# [Exercise]
Copy every line below precisely as it appears.

# [Information provided]
■ ■ ■ ■ ■ ■ ■

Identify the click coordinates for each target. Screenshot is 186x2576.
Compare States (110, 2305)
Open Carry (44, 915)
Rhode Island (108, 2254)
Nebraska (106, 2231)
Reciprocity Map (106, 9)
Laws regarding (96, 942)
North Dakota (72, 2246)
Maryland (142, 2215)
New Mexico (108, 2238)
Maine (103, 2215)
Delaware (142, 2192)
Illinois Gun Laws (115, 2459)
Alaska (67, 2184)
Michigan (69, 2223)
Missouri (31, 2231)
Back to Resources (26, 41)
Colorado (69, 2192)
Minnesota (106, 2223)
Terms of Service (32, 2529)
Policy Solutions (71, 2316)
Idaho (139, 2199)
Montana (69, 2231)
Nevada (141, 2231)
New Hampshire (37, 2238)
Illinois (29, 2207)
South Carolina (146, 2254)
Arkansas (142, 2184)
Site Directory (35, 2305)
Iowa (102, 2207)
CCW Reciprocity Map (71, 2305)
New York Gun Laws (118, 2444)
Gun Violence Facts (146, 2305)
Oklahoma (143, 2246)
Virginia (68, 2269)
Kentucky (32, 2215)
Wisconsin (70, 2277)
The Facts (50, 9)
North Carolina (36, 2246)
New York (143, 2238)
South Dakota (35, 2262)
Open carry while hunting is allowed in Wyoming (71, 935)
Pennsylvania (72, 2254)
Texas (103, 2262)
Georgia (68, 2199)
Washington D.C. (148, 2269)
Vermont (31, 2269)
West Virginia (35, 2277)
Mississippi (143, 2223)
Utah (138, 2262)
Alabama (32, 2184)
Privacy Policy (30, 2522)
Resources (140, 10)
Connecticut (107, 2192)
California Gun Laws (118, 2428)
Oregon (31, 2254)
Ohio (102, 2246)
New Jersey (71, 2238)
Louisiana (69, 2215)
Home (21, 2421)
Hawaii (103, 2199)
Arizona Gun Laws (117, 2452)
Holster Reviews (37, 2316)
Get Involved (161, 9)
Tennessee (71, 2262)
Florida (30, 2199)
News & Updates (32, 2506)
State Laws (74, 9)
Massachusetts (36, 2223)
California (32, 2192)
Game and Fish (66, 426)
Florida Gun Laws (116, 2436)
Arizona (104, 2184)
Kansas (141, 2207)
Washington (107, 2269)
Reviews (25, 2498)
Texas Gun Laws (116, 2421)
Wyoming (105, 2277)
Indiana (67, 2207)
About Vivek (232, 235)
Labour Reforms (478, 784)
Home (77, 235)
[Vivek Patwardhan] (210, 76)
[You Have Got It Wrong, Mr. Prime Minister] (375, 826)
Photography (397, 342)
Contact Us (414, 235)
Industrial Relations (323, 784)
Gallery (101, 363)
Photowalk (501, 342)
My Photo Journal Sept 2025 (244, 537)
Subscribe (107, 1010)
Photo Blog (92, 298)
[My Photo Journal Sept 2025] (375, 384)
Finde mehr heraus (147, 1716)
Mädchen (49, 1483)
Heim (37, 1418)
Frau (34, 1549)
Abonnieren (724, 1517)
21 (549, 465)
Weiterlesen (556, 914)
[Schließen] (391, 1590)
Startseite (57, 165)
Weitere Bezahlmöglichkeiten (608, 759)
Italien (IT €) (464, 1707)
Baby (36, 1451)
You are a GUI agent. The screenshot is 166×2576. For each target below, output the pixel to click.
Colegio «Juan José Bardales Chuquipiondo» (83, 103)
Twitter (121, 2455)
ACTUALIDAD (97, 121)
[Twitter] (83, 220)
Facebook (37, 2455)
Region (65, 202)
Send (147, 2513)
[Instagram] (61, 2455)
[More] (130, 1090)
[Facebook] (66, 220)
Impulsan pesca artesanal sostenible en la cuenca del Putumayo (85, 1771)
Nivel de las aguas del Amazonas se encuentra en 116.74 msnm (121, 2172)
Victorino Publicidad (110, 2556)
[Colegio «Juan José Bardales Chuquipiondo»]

■ ■ ■ ■ ■ ■ ■

# [Result of the exercise]
Identify the click coordinates for each target. Screenshot is 186x2576.
Compare States (110, 2305)
Open Carry (44, 915)
Rhode Island (108, 2254)
Nebraska (106, 2231)
Reciprocity Map (106, 9)
Laws regarding (96, 942)
North Dakota (72, 2246)
Maryland (142, 2215)
New Mexico (108, 2238)
Maine (103, 2215)
Delaware (142, 2192)
Illinois Gun Laws (115, 2459)
Alaska (67, 2184)
Michigan (69, 2223)
Missouri (31, 2231)
Back to Resources (26, 41)
Colorado (69, 2192)
Minnesota (106, 2223)
Terms of Service (32, 2529)
Policy Solutions (71, 2316)
Idaho (139, 2199)
Montana (69, 2231)
Nevada (141, 2231)
New Hampshire (37, 2238)
Illinois (29, 2207)
South Carolina (146, 2254)
Arkansas (142, 2184)
Site Directory (35, 2305)
Iowa (102, 2207)
CCW Reciprocity Map (71, 2305)
New York Gun Laws (118, 2444)
Gun Violence Facts (146, 2305)
Oklahoma (143, 2246)
Virginia (68, 2269)
Kentucky (32, 2215)
Wisconsin (70, 2277)
The Facts (50, 9)
North Carolina (36, 2246)
New York (143, 2238)
South Dakota (35, 2262)
Open carry while hunting is allowed in Wyoming (71, 935)
Pennsylvania (72, 2254)
Texas (103, 2262)
Georgia (68, 2199)
Washington D.C. (148, 2269)
Vermont (31, 2269)
West Virginia (35, 2277)
Mississippi (143, 2223)
Utah (138, 2262)
Alabama (32, 2184)
Privacy Policy (30, 2522)
Resources (140, 10)
Connecticut (107, 2192)
California Gun Laws (118, 2428)
Oregon (31, 2254)
Ohio (102, 2246)
New Jersey (71, 2238)
Louisiana (69, 2215)
Home (21, 2421)
Hawaii (103, 2199)
Arizona Gun Laws (117, 2452)
Holster Reviews (37, 2316)
Get Involved (161, 9)
Tennessee (71, 2262)
Florida (30, 2199)
News & Updates (32, 2506)
State Laws (74, 9)
Massachusetts (36, 2223)
California (32, 2192)
Game and Fish (66, 426)
Florida Gun Laws (116, 2436)
Arizona (104, 2184)
Kansas (141, 2207)
Washington (107, 2269)
Reviews (25, 2498)
Texas Gun Laws (116, 2421)
Wyoming (105, 2277)
Indiana (67, 2207)
About Vivek (232, 235)
Labour Reforms (478, 784)
Home (77, 235)
[Vivek Patwardhan] (210, 76)
[You Have Got It Wrong, Mr. Prime Minister] (375, 826)
Photography (397, 342)
Contact Us (414, 235)
Industrial Relations (323, 784)
Gallery (101, 363)
Photowalk (501, 342)
My Photo Journal Sept 2025 (244, 537)
Subscribe (107, 1010)
Photo Blog (92, 298)
[My Photo Journal Sept 2025] (375, 384)
Finde mehr heraus (147, 1716)
Mädchen (49, 1483)
Heim (37, 1418)
Frau (34, 1549)
Abonnieren (724, 1517)
21 (549, 465)
Weiterlesen (556, 914)
[Schließen] (391, 1590)
Startseite (57, 165)
Weitere Bezahlmöglichkeiten (608, 759)
Italien (IT €) (464, 1707)
Baby (36, 1451)
You are a GUI agent. The screenshot is 166×2576. For each target below, output the pixel to click.
Colegio «Juan José Bardales Chuquipiondo» (83, 103)
Twitter (121, 2455)
ACTUALIDAD (97, 121)
[Twitter] (83, 220)
Facebook (37, 2455)
Region (65, 202)
Send (147, 2513)
[Instagram] (61, 2455)
[More] (130, 1090)
[Facebook] (66, 220)
Impulsan pesca artesanal sostenible en la cuenca del Putumayo (85, 1771)
Nivel de las aguas del Amazonas se encuentra en 116.74 msnm (121, 2172)
Victorino Publicidad (110, 2556)
[Colegio «Juan José Bardales Chuquipiondo»]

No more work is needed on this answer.